SPN – Fourmies (59) : Le chantage patronal ne marche pas31/12/20042004Journal/medias/journalnumero/images/2004/12/une1900.jpg.445x577_q85_box-0%2C104%2C1383%2C1896_crop_detail.jpg

Dans les entreprises

SPN – Fourmies (59) : Le chantage patronal ne marche pas

À la SPN, sur la zone industrielle de Fourmies, une soixantaine d'ouvriers dépolissent et décorent des flacons de verre. Les cadences sont élevées et le travail est malsain et dangereux à cause de l'inhalation et des brûlures d'acide. Après avoir licencié 18 ouvriers (deux fois 9, pour éviter le plan social) et viré tous les précaires avant les congés, le patron de la SPN menaçait à l'automne de fermer carrément l'usine. Il évoquait des millions d'euros de " trou ", l'impossibilité financière de se mettre aux normes de la lutte contre la pollution et, naturellement, le " coût " du travail.

Beaucoup pensaient que tout cela était un chantage pour essayer de faire pression sur les ouvriers d'une part, sur les pouvoirs publics d'autre part. La SPN voudrait bien se faire payer une machine neuve et une nouvelle station d'épuration par les contribuables. Mais la SPN n'est pas une " petite entreprise en difficulté ", comme son directeur voudrait le faire croire. C'est un atelier " délocalisé " à Fourmies de la grande usine belge des Verreries de Momignies (à 12 km), elle-même filiale d'un prospère groupe allemand.

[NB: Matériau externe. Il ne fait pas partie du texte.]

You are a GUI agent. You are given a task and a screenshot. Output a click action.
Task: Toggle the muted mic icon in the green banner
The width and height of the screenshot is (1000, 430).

Les travailleurs qui sentaient l'arnaque avaient raison. Pour l'instant on ne parle plus de dépôt de bilan... mais de baisse des salaires. Le patron a annoncé qu'il ne pouvait pas payer la prime de Noël! Aussitôt la quasi-totalité des ouvriers, par l'intermédiaire de la CGT, ont déposé plainte aux Prud'hommes. La SPN a immédiatement reculé, trouvé l'argent et payé la prime.

Puis la direction a proposé un référendum pour ou contre l'augmentation du temps de travail à 40 heures, au lieu de 35, sans augmentation de salaire. Le directeur nommé par la maison mère s'est déplacé lui-même: " C'est ça, ou on ferme ", disait-il. Il en a été pour ses frais: sur l'ensemble du personnel (60, ouvriers, employés et cadres confondus), il n'y a eu que 8 voix pour les 40 heures, et bien peu doivent venir des ateliers.